As a Welkin administrator, I experience frustration when receiving multiple alerts from the same component for the same underlying problem. This is particularly noticeable when identical alerts are fired for each Pod, such as when a Fluentd issue triggers multiple alerts from every Fluentd Pod.

ADR-0013 previously decided to configure alerting within the on-call management tool (OMT). However, given that some OMT's -- such as OpsGenie -- lacks robust support for alert grouping, we aim to leverage Alertmanager's native grouping capabilities to mitigate this issue.

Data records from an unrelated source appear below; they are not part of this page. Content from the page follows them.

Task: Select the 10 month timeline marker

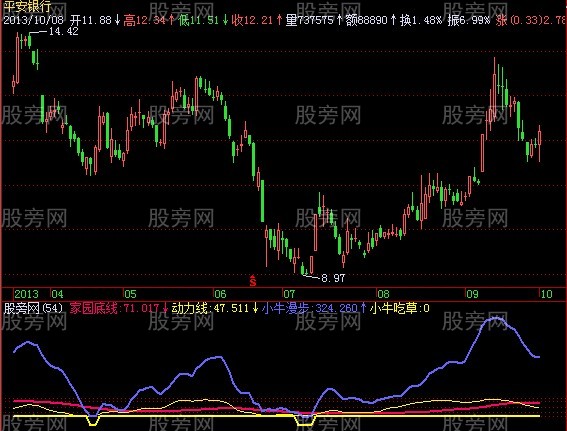Action: click(x=546, y=294)
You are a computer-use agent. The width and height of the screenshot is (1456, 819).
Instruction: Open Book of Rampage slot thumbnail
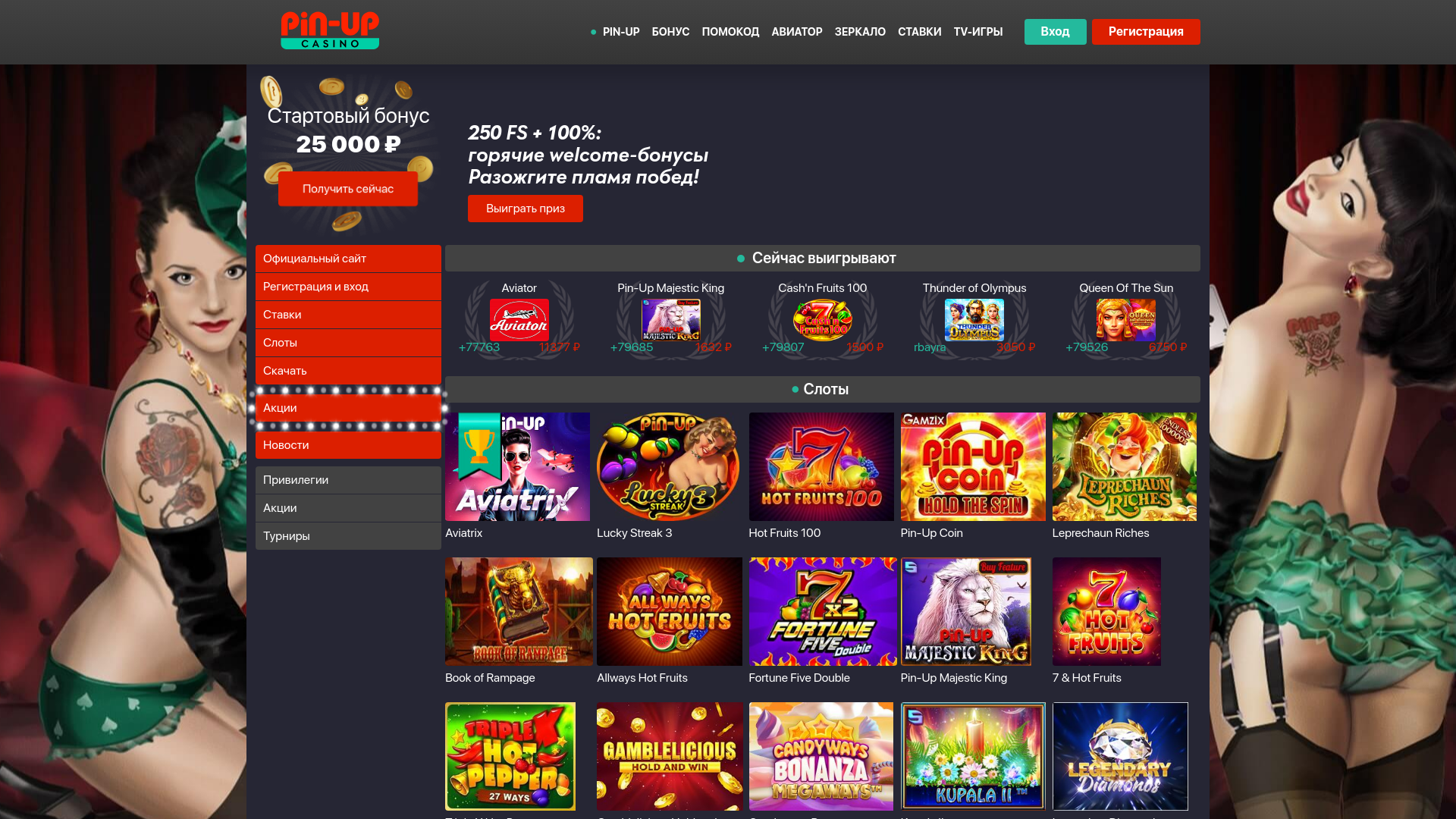519,611
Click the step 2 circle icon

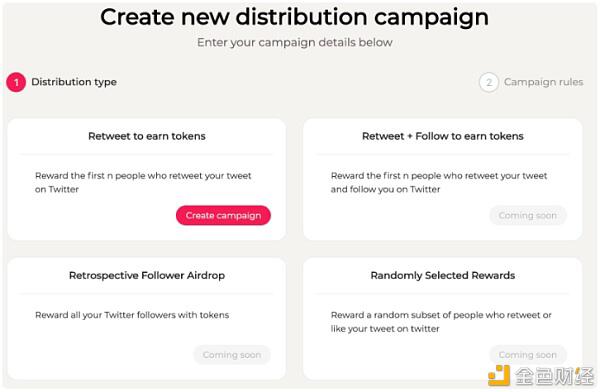tap(489, 82)
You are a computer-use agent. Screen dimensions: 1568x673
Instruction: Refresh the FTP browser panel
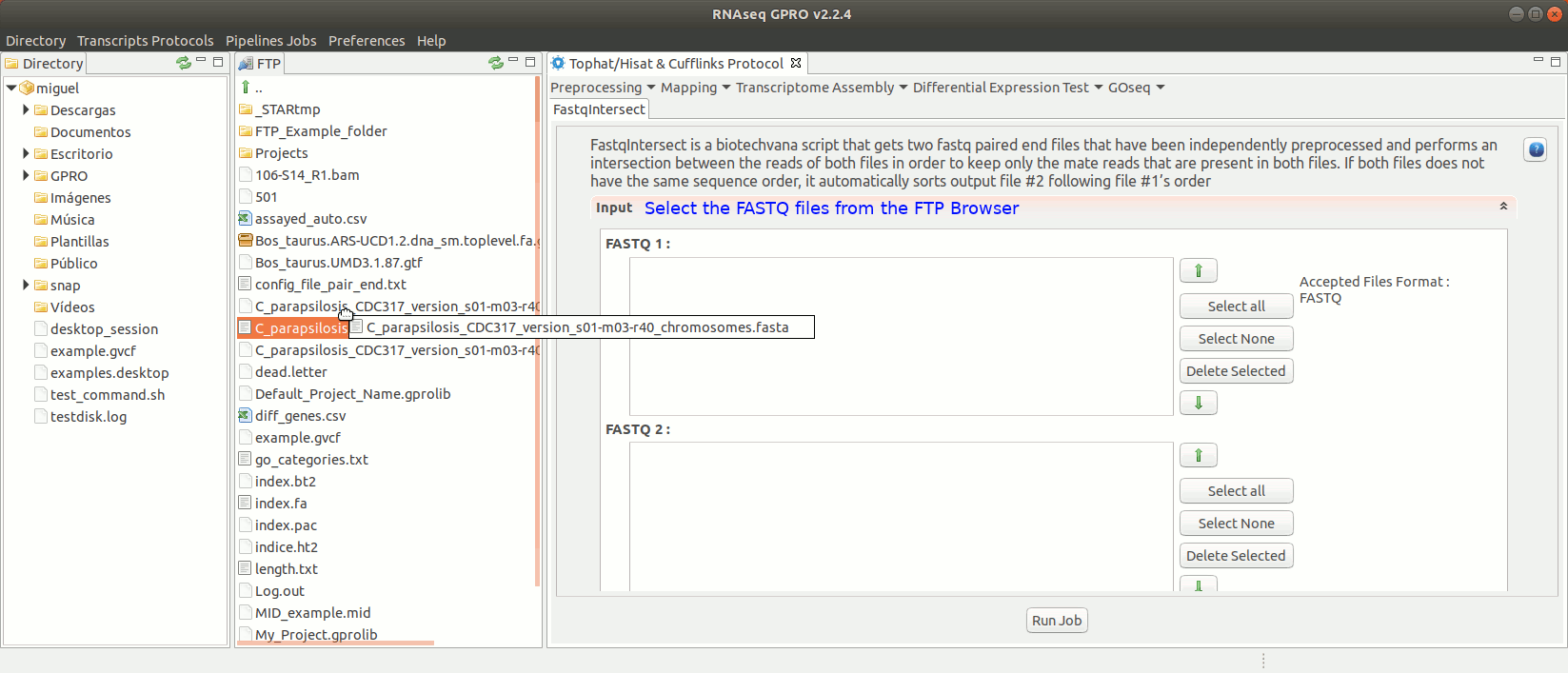click(495, 63)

Should we begin utilizing the grouping feature in Alertmanager?

Decision Drivers

  • We want to find a solution which is scalable and minimizes the platform administrator burden.
  • We want to make the operator life easier.
  • Minimize the volume of multiple identical alerts originating from the same component for the same problem.

Considered Options

  1. Option 1: Yes, use grouping in Alertmanager. Leverage Alertmanager's built-in functionality to aggregate related alerts before sending them to the OMT.
  2. Option 2: No, look at other on-call management tools that provide this feature. Seek out and potentially migrate to a different OMT that offers more sophisticated native alert grouping capabilities.
  3. Option 3: No, look at implementing this in OpsGenie. Investigate and potentially develop custom solutions or integrations within OpsGenie to achieve alert grouping.

Decision Outcome

Chosen Option 1: Yes, use grouping in Alertmanager. - Generic prioritization, grouping, inhibition, and silencing of alerts will primarily be handled within Alertmanager. - Environment-specific silencing (e.g., for infrastructure provider maintenance windows) and differentiation between 24/7 and 6-22 customer support will continue to be managed in the On-Call Management Tool (OMT). - Alertmanager's default settings for group_wait and group_interval are considered sufficient for the current needs, but are subject to tuning based on operational feedback.

Positive Consequences

  • Reduced Alert Fatigue: It would significantly make the administrator's life easier by reducing the sheer volume of redundant alerts to handle, leading to a more scalable alert management process.
  • Tool Agnostic: It would help Welkin OS users (administrators) since the grouping logic is not dependent on a specific on-call management tool or its intricate configuration, ensuring consistency regardless of the OMT in use.

Negative Consequences

  • Potential Grouping Limitations: There may be some limitations to configuration with Alertmanager grouping that could be solved by a more advanced on-call management tool. For example, Alertmanager might not inherently be able to group alerts from entirely different components that are firing for the same root cause without complex rule definitions. Further investigation into these specifics is needed

Recommendation to Platform Administrators

  • Configuration: Refer to the Alertmanager configuration documentation for detailed options.
  • Implementation Details and Tuning: The initial implementation of grouping will likely result in a mix of "over-grouping" (too many disparate alerts grouped together) and "under-grouping" (related alerts not being grouped). This will require continuous tuning based on operational experience to achieve the ideal state where alerts having the same underlying cause are grouped effectively.
  • While Alertmanager's inhibition feature is powerful for suppressing notifications, it carries a risk of missing critical alerts if not configured carefully. This feature will be revisited and considered for implementation at a later stage.